● TASK STATEMENT
A bare number is the expected answer: the count of lines in the records that contain the word "site".

● Saved data entries
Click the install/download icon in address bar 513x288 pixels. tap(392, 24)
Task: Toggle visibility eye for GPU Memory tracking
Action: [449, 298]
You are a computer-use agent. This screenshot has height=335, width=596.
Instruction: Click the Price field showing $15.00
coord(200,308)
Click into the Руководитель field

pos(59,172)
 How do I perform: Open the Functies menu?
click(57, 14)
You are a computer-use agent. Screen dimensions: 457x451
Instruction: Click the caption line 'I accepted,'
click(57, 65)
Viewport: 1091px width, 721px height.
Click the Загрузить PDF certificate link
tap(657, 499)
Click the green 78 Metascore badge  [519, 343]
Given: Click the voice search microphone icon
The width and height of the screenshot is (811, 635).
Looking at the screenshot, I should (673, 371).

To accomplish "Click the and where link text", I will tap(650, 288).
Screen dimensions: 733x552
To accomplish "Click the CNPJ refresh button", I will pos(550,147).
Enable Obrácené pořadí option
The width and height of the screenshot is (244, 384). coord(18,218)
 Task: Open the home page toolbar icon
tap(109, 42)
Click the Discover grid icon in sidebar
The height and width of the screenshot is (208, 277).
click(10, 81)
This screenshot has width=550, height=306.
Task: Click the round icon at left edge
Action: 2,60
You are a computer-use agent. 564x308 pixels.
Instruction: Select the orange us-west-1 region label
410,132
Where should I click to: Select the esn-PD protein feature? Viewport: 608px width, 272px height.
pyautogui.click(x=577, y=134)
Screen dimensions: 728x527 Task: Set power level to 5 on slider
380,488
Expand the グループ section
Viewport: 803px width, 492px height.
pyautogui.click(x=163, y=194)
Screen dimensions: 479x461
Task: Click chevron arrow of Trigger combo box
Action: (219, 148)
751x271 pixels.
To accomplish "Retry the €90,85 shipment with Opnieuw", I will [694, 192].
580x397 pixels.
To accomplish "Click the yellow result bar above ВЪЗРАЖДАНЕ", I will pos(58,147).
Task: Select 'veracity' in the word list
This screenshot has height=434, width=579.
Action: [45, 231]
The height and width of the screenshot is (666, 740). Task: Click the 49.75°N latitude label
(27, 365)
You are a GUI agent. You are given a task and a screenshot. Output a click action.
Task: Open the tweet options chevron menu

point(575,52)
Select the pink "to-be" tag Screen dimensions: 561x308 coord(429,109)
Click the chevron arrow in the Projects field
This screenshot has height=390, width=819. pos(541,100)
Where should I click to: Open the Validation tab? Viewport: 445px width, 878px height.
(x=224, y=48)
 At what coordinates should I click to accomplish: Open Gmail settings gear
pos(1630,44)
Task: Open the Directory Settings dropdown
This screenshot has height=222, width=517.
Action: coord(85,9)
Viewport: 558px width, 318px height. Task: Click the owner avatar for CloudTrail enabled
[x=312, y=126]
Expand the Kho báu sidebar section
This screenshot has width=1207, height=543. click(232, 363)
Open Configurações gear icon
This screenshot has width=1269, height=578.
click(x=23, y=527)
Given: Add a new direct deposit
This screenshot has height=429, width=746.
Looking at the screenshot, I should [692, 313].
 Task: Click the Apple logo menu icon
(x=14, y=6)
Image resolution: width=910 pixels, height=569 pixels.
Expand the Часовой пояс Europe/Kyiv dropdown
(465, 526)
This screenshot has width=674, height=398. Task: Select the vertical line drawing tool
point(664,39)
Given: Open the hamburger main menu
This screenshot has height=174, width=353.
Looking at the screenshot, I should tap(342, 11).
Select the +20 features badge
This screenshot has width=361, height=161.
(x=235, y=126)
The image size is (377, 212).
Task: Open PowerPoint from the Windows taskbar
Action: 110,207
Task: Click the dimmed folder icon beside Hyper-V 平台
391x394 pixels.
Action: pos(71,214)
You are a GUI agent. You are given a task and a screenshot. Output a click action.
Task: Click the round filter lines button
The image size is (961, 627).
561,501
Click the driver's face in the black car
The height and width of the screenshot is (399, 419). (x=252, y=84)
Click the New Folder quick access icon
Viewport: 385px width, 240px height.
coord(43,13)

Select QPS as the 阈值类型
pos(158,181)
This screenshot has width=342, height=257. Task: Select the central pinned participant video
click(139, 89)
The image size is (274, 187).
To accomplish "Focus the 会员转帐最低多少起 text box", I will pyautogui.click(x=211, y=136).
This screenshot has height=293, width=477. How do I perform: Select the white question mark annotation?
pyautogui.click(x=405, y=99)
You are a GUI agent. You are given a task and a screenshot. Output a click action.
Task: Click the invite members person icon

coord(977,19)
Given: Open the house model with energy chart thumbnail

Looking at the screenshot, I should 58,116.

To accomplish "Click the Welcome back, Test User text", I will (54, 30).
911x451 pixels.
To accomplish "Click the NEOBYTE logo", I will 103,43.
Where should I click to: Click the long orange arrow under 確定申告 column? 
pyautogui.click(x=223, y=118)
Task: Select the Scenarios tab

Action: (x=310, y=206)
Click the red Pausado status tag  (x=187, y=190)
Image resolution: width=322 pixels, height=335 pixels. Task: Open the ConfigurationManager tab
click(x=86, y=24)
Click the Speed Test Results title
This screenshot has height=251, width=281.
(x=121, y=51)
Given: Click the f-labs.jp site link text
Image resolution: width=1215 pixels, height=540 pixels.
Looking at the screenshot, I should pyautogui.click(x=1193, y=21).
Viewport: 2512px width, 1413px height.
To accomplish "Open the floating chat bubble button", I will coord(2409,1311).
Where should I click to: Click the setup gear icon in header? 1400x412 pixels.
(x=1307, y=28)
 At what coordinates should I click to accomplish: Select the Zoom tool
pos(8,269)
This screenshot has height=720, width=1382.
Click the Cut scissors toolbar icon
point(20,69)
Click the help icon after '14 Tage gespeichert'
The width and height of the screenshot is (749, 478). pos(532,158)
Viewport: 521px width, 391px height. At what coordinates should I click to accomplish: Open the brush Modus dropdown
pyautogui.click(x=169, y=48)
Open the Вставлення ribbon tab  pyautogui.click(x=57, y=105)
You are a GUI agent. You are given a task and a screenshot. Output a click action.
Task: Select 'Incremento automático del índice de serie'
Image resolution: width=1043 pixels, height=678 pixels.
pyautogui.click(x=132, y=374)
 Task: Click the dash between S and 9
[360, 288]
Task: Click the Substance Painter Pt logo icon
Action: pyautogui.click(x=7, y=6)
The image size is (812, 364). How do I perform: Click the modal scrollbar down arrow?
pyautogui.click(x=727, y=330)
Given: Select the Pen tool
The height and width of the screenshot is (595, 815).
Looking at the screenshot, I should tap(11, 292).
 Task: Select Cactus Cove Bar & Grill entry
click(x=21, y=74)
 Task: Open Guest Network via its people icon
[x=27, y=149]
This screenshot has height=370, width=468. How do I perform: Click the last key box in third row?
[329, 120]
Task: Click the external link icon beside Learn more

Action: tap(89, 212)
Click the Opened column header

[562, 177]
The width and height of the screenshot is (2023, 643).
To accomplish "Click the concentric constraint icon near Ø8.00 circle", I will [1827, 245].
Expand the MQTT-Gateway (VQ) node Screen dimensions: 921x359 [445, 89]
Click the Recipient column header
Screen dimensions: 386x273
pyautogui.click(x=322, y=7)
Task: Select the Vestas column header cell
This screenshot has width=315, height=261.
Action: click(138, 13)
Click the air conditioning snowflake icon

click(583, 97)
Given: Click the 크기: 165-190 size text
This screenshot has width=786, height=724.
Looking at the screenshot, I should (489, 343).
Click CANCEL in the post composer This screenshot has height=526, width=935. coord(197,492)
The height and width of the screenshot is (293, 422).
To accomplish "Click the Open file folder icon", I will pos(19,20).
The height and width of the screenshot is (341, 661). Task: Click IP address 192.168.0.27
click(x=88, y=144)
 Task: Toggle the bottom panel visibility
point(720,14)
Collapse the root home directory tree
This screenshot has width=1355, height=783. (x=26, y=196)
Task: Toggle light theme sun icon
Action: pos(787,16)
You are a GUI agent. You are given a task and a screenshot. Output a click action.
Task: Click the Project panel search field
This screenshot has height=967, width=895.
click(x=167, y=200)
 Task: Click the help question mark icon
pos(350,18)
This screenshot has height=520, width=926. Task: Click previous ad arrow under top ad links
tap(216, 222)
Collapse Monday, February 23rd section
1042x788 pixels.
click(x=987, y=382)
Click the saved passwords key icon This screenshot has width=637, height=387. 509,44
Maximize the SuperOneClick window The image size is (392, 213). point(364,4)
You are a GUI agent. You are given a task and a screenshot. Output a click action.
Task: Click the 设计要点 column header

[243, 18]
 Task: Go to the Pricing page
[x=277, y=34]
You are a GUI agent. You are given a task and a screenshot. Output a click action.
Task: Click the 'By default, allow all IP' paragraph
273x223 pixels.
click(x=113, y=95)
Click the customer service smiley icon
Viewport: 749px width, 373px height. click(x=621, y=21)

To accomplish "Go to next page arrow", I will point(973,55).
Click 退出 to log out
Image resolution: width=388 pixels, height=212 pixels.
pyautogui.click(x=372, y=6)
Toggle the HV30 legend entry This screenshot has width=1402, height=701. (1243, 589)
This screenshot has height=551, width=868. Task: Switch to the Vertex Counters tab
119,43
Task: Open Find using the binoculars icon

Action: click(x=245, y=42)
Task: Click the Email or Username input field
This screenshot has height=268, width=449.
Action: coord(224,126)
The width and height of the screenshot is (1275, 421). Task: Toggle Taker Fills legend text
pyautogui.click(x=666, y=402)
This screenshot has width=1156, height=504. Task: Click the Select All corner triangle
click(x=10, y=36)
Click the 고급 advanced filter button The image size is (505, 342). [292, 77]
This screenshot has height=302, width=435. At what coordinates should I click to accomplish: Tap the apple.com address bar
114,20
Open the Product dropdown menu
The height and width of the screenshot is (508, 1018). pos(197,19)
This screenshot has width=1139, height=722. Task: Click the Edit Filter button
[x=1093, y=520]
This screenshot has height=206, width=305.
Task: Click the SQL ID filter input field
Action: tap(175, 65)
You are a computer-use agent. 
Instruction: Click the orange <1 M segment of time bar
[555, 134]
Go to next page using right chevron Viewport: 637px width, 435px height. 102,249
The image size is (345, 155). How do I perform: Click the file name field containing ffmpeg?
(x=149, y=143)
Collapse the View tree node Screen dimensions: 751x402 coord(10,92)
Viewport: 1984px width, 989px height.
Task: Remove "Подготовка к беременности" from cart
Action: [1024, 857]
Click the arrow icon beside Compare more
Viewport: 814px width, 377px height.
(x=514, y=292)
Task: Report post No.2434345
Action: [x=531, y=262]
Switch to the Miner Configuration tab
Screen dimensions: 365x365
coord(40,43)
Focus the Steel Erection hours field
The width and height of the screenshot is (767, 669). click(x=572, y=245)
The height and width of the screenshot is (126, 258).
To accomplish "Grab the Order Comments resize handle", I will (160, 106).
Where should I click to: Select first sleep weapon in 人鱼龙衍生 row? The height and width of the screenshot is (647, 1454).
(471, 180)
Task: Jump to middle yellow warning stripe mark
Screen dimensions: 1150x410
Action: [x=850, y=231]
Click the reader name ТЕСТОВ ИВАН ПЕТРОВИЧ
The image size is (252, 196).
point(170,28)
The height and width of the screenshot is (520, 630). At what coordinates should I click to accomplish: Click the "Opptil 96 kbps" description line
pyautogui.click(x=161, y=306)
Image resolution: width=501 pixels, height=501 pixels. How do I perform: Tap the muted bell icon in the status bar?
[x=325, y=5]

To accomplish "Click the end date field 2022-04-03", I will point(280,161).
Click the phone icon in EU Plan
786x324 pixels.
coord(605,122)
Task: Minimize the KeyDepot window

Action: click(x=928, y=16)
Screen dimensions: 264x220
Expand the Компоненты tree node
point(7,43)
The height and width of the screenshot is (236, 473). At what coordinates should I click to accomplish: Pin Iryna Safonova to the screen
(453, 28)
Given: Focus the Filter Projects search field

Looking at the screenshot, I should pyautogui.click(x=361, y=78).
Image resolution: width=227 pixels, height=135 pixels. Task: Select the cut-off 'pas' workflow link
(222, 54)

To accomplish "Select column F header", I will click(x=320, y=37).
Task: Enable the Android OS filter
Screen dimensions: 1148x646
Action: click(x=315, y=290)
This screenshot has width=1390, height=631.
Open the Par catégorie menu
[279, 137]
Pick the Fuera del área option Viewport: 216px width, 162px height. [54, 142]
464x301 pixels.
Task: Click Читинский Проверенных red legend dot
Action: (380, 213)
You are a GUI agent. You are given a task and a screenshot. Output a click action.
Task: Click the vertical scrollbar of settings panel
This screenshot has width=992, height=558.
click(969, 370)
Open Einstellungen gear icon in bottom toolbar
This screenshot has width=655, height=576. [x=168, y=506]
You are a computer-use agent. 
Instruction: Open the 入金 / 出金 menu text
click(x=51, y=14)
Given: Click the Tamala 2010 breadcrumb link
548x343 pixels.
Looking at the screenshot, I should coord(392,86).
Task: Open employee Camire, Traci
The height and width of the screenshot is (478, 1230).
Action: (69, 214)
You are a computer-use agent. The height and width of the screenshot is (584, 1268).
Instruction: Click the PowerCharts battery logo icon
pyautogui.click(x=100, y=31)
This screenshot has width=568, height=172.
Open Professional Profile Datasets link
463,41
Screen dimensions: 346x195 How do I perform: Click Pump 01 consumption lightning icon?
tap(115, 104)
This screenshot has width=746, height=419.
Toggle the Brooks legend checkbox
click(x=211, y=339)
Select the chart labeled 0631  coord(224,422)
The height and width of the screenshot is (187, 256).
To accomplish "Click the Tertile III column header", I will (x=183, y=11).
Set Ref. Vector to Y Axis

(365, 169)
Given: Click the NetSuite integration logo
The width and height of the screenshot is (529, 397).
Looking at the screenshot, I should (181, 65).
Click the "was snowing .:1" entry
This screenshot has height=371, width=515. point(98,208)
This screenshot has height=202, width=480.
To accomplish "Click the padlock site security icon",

● ANSWER SECTION
2